The youth of those who practice Karate understands no limitation.
post #2320 of 6676
Matsuoka Seigo wearing classic Yohji, down to the creepers:

post #2321 of 6676
Thread Starter 
Just received the wide Yohji pants from LN-CC. They are very nice!

Cotton has a very dry hand and is thin, but not slubby/soft. Will wrinkle pretty easily from my estimation, but not in a bad way I think. Pockets are deep as is expected and the right pocket has a smaller coin pocket inside. A size 3 fit perfectly. Exactly like on the model on LN-CC's product page actually. Will post some pictures later on today.

Very pleased with them!
post #2322 of 6676

that's great fit parker, as iwvri said, the motion of the shirt must me really nice. you can see the transparency of the fabric from the photo, i can imagine how the air go through it. the only think that i would change if it was me wearing this would be the shoes or the t-shirt. if it was with black t-shirt would be stronger and opposite, black shoes and white t-shirt. 

post #2323 of 6676
Thread Starter 
Pics of the pants as promised along with a quick photo to try them on. Don't mind the flip flops, lounging around the house waiting for a delivery of furniture biggrin.gif.

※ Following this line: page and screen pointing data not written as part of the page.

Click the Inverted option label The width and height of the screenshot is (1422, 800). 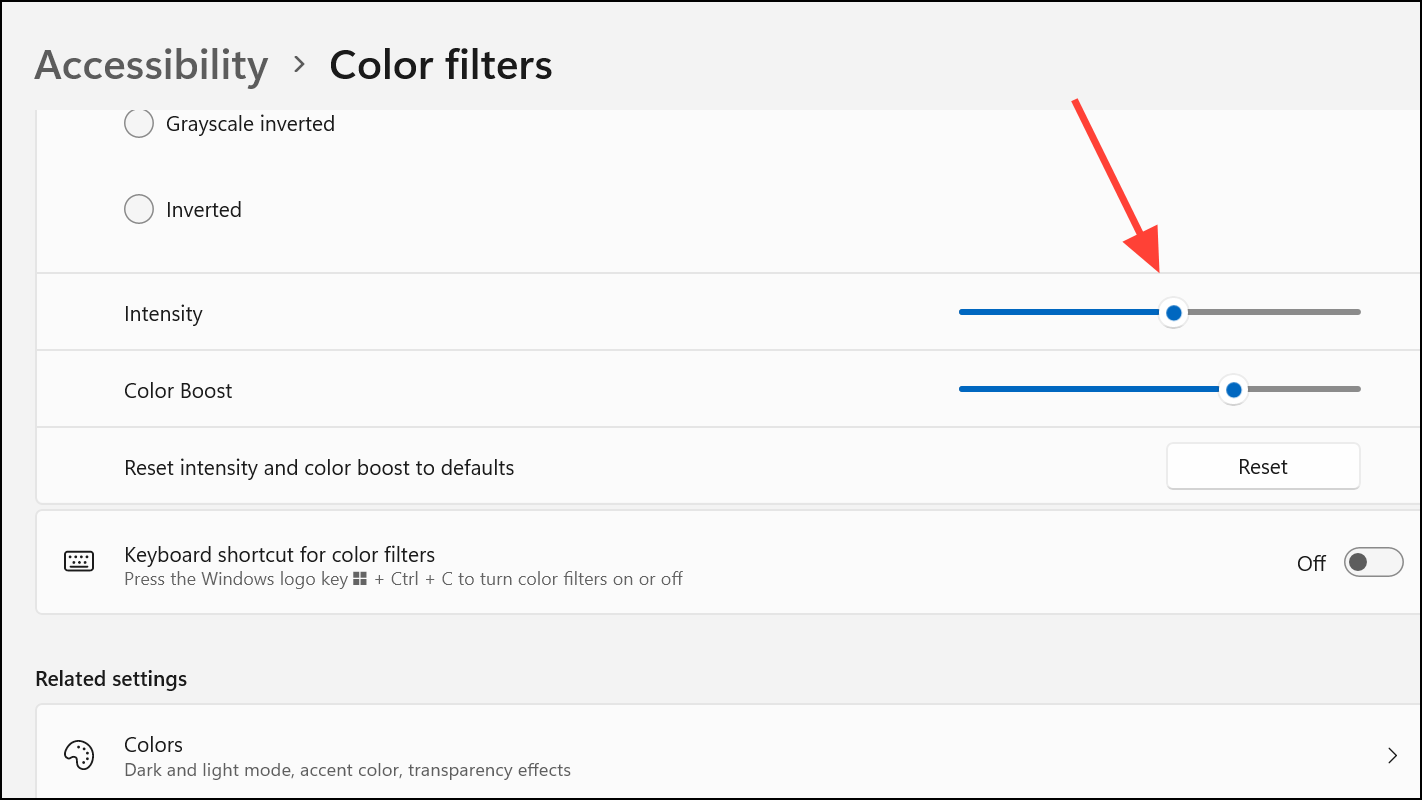[x=204, y=210]
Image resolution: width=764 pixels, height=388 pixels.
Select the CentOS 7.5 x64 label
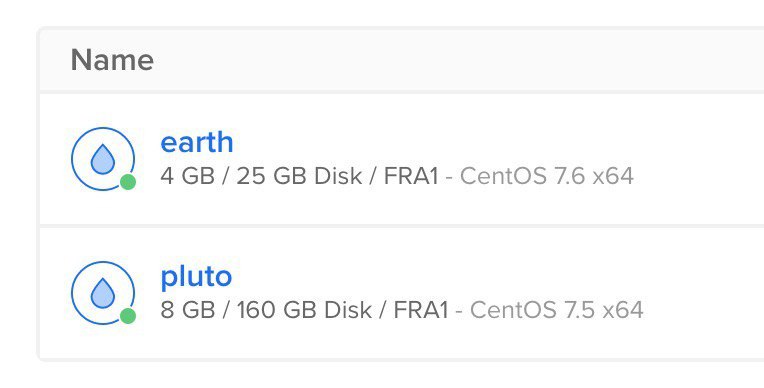click(x=556, y=310)
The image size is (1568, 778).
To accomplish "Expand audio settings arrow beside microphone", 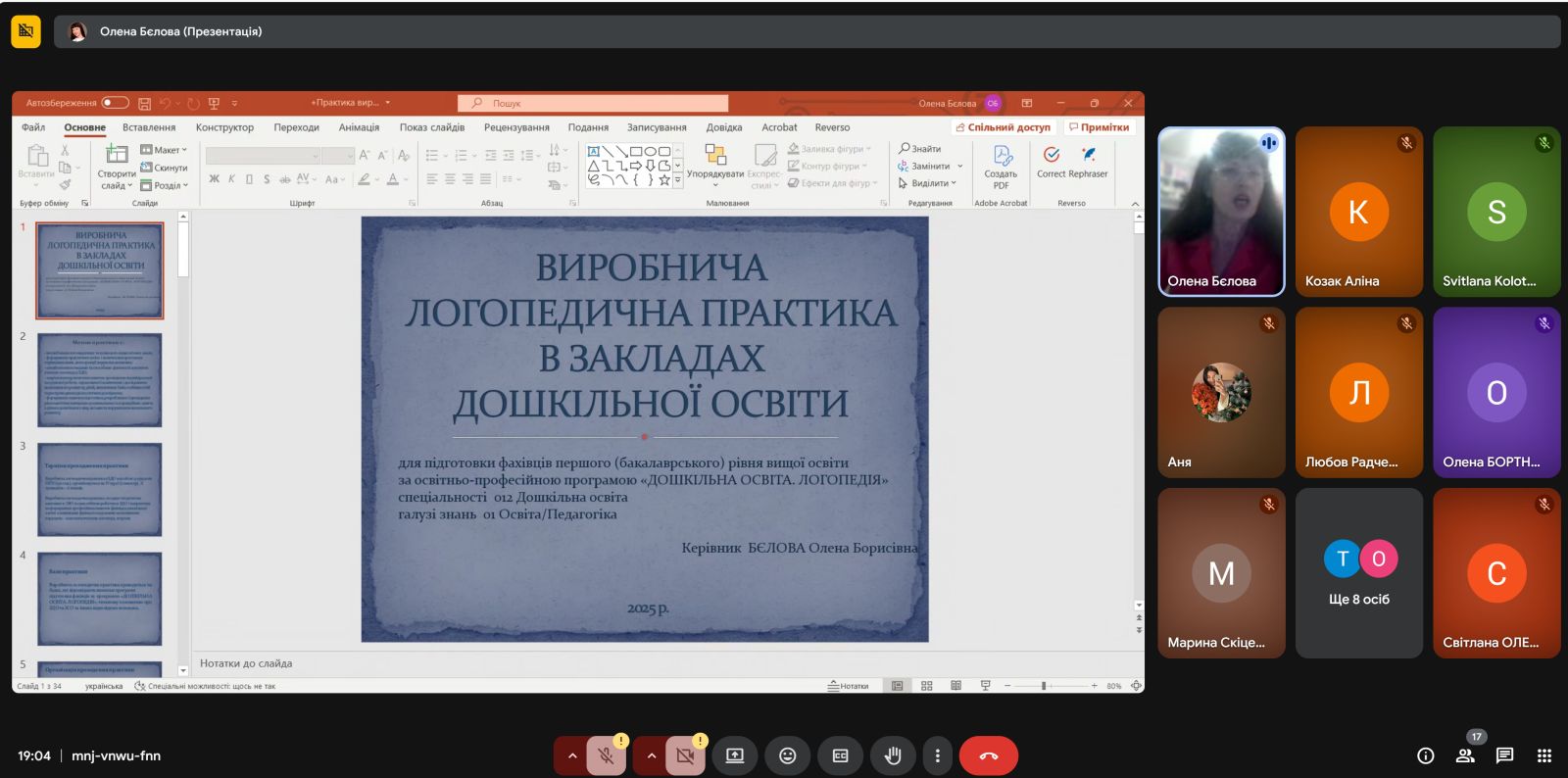I will (x=572, y=755).
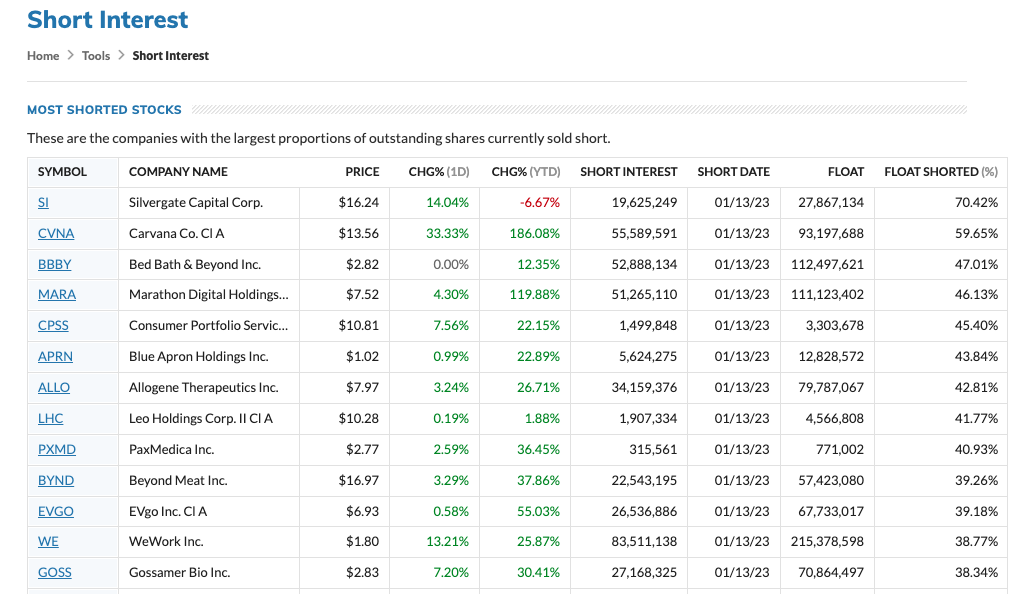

Code for the pants is HD-P30-011-2. Looks like they are not the same as the pants in look 15 which are P07. Anyway...

Fit pics (Click to show)

post #2324 of 6676

Nice pants, so they are AW pants? Or good for summer as well? The LN-CC fit pics have the Engineer Boots, those will be your next buy lol.

post #2325 of 6676
Thread Starter 
Lol, I did have my eye on the boots to be honest - but only if they hit sales. The brown ones probably as I already have quite a few black shoes and boots.

The pants work very well for summer (they breathe very well and are of course cropped so I find them very comfy here). Would have to be worn with leggings or something underneath to work for a winter I think.

What I actually wore today -

Yang Li MA-1 bomber jacket (54% viscose, 30% virgin fleece wool, 12% wool mohair 4% elastan), SS05 YYPH T-shirt (HY-T11-073) 100% cotton, AW04 YYPH pants (HJ-P37-014) 100% cotton, Ann Demeulemeester creepers.

Think I have worn both YY pieces here before so not much else to add. Pants are awesome as always (thanks again wire) and the zipper is such a cool little detail that people notice out of the corner of their eyes.

Was originally thinking about replicating the full on AW04 look with boots, but the weather got much hotter all of a sudden and put me out of the mood for anything past my ankle beyond socks lol8[1].gif.